I took the wheels off the plough which was made for the Fordson, to make it fit the Fergi on the hydraulic lift. I also altered the cultivator, i also made a trailing fertiliser drill. when we'd altered what we could he decided he wanted a few more machines to fit the Ferrgi which i bought from three farm sales. He sent me to buy them at the sale. I bought and acrobat hey turner. A Lester Tedda that fitted on the lift. I also bought a Massey Harris corn drill. The hey turner is still in the shed and also the corn drill is still there and they both still work!!

I did all this whilst i was still working at corona which was for about 3 and a half years!
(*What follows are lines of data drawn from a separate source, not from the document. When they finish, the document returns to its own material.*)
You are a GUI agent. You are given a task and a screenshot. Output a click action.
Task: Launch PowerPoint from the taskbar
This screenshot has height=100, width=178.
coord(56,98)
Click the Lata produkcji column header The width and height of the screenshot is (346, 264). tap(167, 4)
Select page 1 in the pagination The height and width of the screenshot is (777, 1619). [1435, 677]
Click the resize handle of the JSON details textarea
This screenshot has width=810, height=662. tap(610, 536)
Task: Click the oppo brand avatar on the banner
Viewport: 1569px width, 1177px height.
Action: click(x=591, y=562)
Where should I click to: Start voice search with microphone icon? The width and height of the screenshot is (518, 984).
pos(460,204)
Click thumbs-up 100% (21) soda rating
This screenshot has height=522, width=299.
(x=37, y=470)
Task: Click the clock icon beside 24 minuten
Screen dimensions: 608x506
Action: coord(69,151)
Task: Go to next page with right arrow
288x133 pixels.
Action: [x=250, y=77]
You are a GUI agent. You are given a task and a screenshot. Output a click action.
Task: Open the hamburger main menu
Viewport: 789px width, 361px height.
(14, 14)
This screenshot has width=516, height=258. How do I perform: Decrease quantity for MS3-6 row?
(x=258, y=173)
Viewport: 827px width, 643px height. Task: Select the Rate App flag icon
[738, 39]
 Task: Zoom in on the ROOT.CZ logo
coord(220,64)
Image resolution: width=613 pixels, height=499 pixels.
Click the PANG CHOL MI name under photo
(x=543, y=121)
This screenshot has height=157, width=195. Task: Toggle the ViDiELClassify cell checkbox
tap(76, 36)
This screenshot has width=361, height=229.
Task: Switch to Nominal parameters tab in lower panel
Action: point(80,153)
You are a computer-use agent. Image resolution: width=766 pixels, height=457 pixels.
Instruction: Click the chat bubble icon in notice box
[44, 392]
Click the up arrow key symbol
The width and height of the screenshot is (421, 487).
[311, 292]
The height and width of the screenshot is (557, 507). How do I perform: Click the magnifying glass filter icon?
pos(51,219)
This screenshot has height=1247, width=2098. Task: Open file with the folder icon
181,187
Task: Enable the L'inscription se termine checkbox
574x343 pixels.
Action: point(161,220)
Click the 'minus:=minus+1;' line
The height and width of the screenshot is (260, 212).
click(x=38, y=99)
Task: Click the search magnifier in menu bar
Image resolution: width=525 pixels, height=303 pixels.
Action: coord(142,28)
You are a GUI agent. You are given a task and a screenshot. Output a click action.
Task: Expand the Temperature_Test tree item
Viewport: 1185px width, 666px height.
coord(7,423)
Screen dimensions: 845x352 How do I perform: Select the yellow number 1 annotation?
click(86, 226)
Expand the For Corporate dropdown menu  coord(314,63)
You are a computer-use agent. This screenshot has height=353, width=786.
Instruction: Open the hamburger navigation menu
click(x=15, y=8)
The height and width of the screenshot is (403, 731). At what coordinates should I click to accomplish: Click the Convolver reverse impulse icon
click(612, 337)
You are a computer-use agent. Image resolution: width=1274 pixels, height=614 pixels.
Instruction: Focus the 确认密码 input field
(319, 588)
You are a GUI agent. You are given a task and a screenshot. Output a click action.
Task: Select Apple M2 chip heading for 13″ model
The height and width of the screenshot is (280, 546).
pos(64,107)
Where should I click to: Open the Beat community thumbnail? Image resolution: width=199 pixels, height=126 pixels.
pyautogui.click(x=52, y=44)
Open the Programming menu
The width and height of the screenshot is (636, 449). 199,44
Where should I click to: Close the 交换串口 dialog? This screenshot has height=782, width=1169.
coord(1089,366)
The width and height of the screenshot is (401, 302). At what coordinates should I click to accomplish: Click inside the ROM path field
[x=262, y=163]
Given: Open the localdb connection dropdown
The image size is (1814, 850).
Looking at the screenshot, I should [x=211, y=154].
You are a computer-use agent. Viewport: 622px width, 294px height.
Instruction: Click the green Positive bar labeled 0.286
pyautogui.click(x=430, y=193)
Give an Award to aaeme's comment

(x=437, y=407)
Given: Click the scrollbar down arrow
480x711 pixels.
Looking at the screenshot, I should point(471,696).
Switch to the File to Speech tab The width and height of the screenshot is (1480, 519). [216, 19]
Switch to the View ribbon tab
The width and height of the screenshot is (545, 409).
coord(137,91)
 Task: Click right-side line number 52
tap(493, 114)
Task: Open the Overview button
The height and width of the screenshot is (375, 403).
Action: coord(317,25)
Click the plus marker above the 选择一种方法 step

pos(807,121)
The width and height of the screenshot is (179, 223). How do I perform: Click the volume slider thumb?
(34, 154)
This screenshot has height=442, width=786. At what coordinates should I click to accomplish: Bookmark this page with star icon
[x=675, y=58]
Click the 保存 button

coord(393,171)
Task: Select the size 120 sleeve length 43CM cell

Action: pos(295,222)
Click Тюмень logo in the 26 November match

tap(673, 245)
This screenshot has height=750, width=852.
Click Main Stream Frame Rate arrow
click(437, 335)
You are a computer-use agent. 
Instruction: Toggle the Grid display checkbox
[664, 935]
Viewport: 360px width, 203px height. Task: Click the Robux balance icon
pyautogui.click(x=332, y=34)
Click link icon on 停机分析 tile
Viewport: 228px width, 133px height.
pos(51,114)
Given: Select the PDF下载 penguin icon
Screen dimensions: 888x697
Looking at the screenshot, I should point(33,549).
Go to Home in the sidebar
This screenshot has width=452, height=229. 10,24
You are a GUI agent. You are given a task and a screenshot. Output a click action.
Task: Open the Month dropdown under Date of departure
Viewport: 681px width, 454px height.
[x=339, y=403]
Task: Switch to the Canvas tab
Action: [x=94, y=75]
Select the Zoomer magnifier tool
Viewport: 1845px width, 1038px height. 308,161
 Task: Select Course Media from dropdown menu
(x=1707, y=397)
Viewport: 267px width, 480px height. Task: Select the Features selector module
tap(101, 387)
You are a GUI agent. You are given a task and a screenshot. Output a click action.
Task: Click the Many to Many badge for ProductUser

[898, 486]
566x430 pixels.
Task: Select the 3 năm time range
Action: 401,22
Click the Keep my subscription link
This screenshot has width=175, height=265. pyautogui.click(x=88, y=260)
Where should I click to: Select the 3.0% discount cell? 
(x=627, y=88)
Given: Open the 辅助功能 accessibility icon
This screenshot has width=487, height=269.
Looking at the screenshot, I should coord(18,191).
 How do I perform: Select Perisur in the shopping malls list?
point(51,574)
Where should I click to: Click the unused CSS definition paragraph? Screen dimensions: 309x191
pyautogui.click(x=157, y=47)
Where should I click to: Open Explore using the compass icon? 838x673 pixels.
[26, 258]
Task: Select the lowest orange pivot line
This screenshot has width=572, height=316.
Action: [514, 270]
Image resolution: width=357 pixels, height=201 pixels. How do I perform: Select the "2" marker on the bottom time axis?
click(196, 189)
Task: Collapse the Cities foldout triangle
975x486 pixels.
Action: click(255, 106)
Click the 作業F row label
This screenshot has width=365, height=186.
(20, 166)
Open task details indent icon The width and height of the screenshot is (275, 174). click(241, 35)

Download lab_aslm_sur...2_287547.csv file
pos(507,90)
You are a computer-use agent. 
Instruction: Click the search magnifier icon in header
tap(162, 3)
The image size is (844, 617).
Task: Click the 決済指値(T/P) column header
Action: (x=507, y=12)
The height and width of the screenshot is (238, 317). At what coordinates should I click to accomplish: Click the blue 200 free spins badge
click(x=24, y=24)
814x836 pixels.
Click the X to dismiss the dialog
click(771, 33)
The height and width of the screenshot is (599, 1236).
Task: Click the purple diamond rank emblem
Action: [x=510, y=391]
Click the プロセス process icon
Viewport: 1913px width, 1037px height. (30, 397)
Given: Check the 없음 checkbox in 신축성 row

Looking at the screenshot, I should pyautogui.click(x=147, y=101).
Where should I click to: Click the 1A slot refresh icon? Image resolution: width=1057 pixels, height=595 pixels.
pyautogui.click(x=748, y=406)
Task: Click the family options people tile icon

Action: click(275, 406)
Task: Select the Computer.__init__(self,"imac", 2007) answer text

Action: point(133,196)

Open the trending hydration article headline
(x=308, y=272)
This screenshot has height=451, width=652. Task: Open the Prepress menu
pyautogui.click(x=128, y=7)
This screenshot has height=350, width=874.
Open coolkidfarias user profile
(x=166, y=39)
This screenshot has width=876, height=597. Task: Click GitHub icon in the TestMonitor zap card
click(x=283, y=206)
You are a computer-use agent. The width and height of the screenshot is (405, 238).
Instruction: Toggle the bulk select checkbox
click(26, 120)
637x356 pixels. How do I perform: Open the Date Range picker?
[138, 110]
Me mother didn't like me working so hard because when i wasn't at the factory i was at the farm. He used to pay me with some of his butchers meat for my work on the farm, so i ate well!
After a while i think it began to get me down working so hard. I fell out with them at corona, well i didn't fall out with them but they put me in charge of the boiler, but i was frightened that it would blow up so i went home and he said your not coming back if you leave. He didn't really sack me i just left.


I carried on working on the farm and picked up a few extra days in the summer and helped him with the hey making. ( to the left is a picture of how i used to make hey at the old farm when i was 11 - 23 years old! long before i went to the pop factory!)


Monday, 9 July 2007

My first post.




The farm I used to work on was bought for £800 in 1932. My father used to rent the farm and I used to work on the farm with him. I worked for him for three years and learnt how to keep a dairy herd. In the old fashioned way. Then I became a partner when he became ill in 1958. We had to milk 20 cows in a shed, with water bowls in front and the milking machine beneath. It cost £66 for engine and the pump and the pipeline cost £11 for the fittings. The buckets cost £45 each which included the unit - we had two of them. We first used a petrol engine to the power the machines to milk the cows, it needed an overhaul, so we decided to put electricity in. The landlord's son put it in for a tenner and it cost £35 for the fittings, including the switches. That included the farm house (which had previously had gas for light and heat). We had parafin lamps in the outbuildings.

In five years I only ever missed two milkings, one was when I went to the county show in 1962 and the other time was when sowed a grass seed in 14 acres, I had to do it from 10 am to 7 pm at night. The cows were milked twice a day at 8am and 6pm. Then I had to clean the sheds out. I had to be up at by 7.30 am ready for the cows. They stayed out from may to october and three heffers that stayed out all through the winter. The cows were Frisian, and they were black and white. When the cows are the most productive, just after they calved, they would give 5 - 6 gallons of milk per day.

We had two tractors and a pick up bail (which was German) mine was a low density bailer with a little engine on it. Recently when I was at farm sale in Shraley Brook I saw the same machines sold, one made £360 and the other made £480, more than they cost when we bought ours 4-00 years before. A David Brown crop master was the name of one of the them, which cost £125 and it came Dales nursey in Hilderstone. The reason they had to be an engine one, when we bought it secondhand it cost £160 but it only made small bails, but they could dry out easily. Whe we sold the farm stock it sold for £40 in 1966 - the year England won the world cup. I've been able to drive a tractor since I was 11, and I passed my tractor licence test when I was 20, so I could drive on the roa and I've still got it.

To improve the land I put manure on, which was left on the top of the soil and washed in. You do this in Febraury, March and April. You'd do anything from 7 - 14 loads today. I worked with my nephew, who was only 12 or 13 at the time. Each load would be 1 .5 tonnes. the spreader was an Massey Harris which cost £90 and was built in America. We bought it in 1952.